Les données précliniques actuelles suggèrent qu’une perturbation du microbiote intestinal (dysbiose intestinale) pourrait favoriser la survenue de troubles anxieux ou dépressifs. Une équipe Inserm (Moods, Université Paris-Saclay) a décrit que le microbiote des patients déprimés présente un profil différent de celui de sujets contrôles et que les antidépresseurs modifient la composition du microbiote. Le microbiote pourrait aussi constituer un facteur prédictif de réponse aux antidépresseurs. Des essais cliniques préliminaires de transplantation de microbiote fécal sont en cours. 

D’autres voies à explorer

L’implication des neurostéroïdes ou des endocannabinoïdes est aussi à l’étude. Des modifications des concentrations périphériques de certains neurostéroïdes (DHEA, alloprégnanolone…) ou d’endocannabinoïdes (anandamine, 2‑AG) ont en effet été observées chez les patients déprimés.

================================

### QUESTIONS
(1) Selon le texte sur le microbiote et la dépression, quel effet les antidépresseurs ont-ils sur le microbiote ?
(2) Citez le passage du texte sur le microbiote et la dépression qui commence à « Les données précliniques » et se termine à « fécal sont en cours. ».
Les lignes ne jouent aucun rôle ici.

================================

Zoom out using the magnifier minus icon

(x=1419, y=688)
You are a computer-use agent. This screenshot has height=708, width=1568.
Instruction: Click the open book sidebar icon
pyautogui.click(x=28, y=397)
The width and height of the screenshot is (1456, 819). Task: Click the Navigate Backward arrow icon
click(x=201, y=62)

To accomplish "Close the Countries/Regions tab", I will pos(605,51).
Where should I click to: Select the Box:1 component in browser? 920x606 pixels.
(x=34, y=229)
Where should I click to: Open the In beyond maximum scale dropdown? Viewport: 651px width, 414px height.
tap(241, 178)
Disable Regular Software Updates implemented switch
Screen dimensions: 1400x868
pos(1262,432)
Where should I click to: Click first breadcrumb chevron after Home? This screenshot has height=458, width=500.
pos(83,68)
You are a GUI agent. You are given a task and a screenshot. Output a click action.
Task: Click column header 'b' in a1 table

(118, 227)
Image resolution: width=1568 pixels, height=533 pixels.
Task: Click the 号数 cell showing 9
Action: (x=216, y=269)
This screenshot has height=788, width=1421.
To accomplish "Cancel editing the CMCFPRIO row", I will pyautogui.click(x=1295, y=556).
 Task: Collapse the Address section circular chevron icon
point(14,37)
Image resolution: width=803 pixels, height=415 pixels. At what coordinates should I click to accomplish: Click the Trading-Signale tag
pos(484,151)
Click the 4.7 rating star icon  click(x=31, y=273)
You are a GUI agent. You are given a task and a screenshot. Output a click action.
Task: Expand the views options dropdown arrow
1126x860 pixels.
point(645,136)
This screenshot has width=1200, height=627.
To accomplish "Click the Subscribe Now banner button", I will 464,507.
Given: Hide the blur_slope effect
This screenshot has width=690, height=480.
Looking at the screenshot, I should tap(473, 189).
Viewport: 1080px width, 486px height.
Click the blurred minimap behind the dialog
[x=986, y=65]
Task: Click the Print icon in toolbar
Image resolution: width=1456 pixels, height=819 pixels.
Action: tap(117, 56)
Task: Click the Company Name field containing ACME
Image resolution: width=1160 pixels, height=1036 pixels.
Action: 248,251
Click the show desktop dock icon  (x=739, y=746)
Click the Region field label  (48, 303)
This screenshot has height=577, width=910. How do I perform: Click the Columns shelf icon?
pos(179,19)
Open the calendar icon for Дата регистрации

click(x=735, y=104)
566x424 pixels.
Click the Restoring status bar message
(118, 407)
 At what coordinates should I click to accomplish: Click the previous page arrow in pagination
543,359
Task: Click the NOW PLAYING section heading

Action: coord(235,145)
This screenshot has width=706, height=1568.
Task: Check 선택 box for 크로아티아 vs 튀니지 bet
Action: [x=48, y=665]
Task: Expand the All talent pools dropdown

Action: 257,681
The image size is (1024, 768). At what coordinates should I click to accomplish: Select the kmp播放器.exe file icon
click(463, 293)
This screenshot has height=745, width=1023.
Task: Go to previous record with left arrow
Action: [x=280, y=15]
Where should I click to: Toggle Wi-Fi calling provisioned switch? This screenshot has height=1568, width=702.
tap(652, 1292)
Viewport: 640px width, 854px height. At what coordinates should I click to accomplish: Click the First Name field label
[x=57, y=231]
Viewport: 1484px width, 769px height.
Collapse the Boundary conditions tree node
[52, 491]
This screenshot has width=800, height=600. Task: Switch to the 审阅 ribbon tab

================================

### VOS RÉPONSES
(1) Ils modifient la composition du microbiote.

(2)
Les données précliniques actuelles suggèrent qu’une perturbation du microbiote intestinal (dysbiose intestinale) pourrait favoriser la survenue de troubles anxieux ou dépressifs. Une équipe Inserm (Moods, Université Paris-Saclay) a décrit que le microbiote des patients déprimés présente un profil différent de celui de sujets contrôles et que les antidépresseurs modifient la composition du microbiote. Le microbiote pourrait aussi constituer un facteur prédictif de réponse aux antidépresseurs. Des essais cliniques préliminaires de transplantation de microbiote fécal sont en cours.